WHAT YOU NEED TO DO:
Pull every line containing "agent" out of the listing below.
───── DATASET ENTRIES ─────
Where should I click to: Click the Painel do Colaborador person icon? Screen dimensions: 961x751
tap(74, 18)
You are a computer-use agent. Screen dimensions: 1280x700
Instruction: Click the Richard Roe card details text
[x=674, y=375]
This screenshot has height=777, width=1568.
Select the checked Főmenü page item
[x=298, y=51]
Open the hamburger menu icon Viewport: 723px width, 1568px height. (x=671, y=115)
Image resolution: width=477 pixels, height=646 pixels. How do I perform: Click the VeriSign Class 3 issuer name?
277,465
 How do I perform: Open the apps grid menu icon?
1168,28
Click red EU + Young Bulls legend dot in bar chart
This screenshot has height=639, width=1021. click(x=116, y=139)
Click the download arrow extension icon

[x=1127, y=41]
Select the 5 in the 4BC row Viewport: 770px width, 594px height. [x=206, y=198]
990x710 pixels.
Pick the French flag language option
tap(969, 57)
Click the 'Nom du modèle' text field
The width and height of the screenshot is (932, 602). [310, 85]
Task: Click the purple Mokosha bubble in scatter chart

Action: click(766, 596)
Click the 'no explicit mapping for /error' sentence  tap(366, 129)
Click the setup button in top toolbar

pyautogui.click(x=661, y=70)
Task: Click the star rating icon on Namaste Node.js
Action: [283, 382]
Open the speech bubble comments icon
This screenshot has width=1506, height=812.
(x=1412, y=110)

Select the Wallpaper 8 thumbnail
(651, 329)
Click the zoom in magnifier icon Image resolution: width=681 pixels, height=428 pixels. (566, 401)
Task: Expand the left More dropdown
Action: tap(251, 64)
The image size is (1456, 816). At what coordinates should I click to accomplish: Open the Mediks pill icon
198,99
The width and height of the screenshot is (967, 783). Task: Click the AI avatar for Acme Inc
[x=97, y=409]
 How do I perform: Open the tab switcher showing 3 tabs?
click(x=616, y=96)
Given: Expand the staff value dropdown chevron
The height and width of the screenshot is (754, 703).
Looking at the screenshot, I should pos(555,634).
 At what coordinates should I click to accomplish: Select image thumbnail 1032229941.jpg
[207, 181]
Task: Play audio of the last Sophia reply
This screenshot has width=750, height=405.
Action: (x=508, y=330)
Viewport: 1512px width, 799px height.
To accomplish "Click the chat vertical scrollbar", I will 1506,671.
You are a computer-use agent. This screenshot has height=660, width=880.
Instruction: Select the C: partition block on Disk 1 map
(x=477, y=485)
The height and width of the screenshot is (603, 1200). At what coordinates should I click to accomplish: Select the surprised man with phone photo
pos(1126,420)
─────
SOLUTION:
You are a computer-use agent. Screen dimensions: 1280x700
You are a computer-use agent. This screenshot has height=660, width=880.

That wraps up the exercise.